Our disabled children, bottom of the pandemic pile

03/18/2020

Yesterday we took the decision to take our daughter out of school. For many, this decision will now be taken for them as schools up and down the country wisely shun the Governments seemingly feckless advice and close their doors in the face of the Coronavirus. For many parents, this is a reality of choice now, but for us and thousands of other parents, this was a no-brainer when dealing with political silence and complex health needs.


Our daughter has a mix of different disabilities and like millions of high-risk disabled children up and down the country need to be under our watch. The decision to remove her was bought about by two factors. Firstly, all the Governments advice and decision making around Coronavirus seem to have sidestepped the country's disabled children. In all the text and bluster in the government's complex and ever-changing approach to this virus, our children and indeed ourselves as carers have become even more unacknowledged than before. There have been small lines of advice buried here and there, but the general consensus from our leadership is that disability is still way down on their radar. This, of course, made the second factor in our decision making more urgent; if the system wasn't providing support and care, then, as usual in the 21st century British politics, parents of disabled children would be forced to do it for themselves.

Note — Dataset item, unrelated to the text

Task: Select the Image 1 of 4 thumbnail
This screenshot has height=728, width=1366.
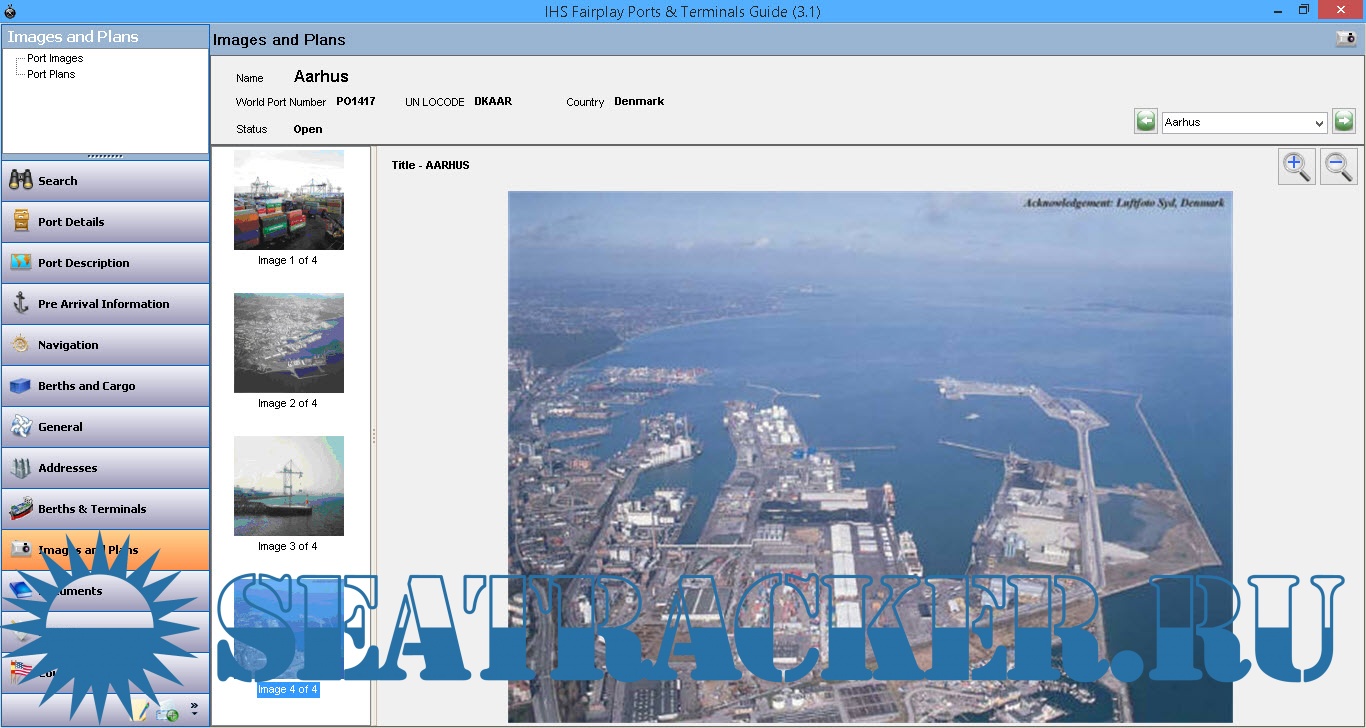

Since the decision to make Coronavirus a pandemic we, as parents of disabled children, have looked to the system for some hopeful acknowledgment and guidance. Indeed last Saturday I was given the chance via BBC Breakfast to ask Helen Whately, a minister in the department of health and social care; "If I succumb to this virus as my daughter's carer, who steps in instantly to do the routines around and for her?" The answer was met with all the usual political spin and hyperbole, morphed into the usual self-congratulatory response and non-answer. This is not new in political terms, but in times of crisis, and faced with me, a father whose child is dependant on them, surely political dialogue and management need to be honest and responsive like never before. Hers and her parties' non-response to my questioning was offensive to every disabled family and left me feeling enraged and irrelevant, my already fragile mental health crumbling like wet cake.


Other questions that time did not allow and probably would have been sidestepped anyway are being discussed by anxiety-ridden parents of disabled children everywhere, right now: How do I self insolate in the same house? How do we manage and indeed stay infection free? How do we maintain a flow of prescribed and shop-bought medication? Who cares for the carer? So far all unanswered, lost in the mire of supposed economic importance.

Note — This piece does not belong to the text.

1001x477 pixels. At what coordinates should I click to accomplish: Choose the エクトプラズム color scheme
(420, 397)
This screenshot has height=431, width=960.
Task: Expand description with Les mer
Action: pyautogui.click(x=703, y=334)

What Helen Whately and many others in power constantly fail to do is recognise our situations and families, understand our lives and that is the problem. There is an obvious political ignorance and want not to understand our complex family situations, especially in times of uncertainty like this. For instance, my care regime is now doubled as my wife is now also dependant on me. The irony of timing for her back to give up is not lost. The care question I put to Helen Whatley was one that is being echoed, right now, up and down the country. The rhetoric from the corridors of power has become panicked, to say the least. This virus has no prejudices and as I care for two, if I go down with it, the countries brutalized and butchered social care system cannot just simply step in. Carers are the human equivalent of the Madagascar Pochard, the world's rarest bird, the system gutted.


The Dunkirk spirited tone of getting friends and neighbours to step in to care for disabled families is a pipe dream in households like mine. My daughter requires highly complex intimate and experienced care and my wife needs help with her mobility. There is no way I would want to ask a neighbor etc with this. Any disabled child is rightly justified in who has access to their body. Only specialist trained professionals will do and rightly so.


What Coronavirus has sadly given parent carers and disabled children is seemingly a notice of our worth to society. From being blanked by the very MPs put in positions of trust, to failing to register on the radar of the policymakers. I am besieged by messages of palpable fear from fellow families all over the Uk, right now. Families like mine told me they are unable to access shops and when they do find it ransacked of the things they need, families in parallel situations of mental torture when their child coughs, sneezes or runs a temperature, families already in social isolation due to years of cruel austerity policy about to be isolated and apparently forgotten further. Mental health breeds in a lonely playground.


The only glimmer of light in these strange times in the community of parent carers and disabled people themselves. Never have I seen such shared love, comradeship, offers of support, shared essentials and advice. The policymakers may be getting on with things without us, the system may be leaving us to our own devices, but we will get through this, with each other in the disabled community. We have become our own government if you like, our own democracy, making our rules but based on humanity and care, and perhaps being with those who want to help, understand and advise is the better option.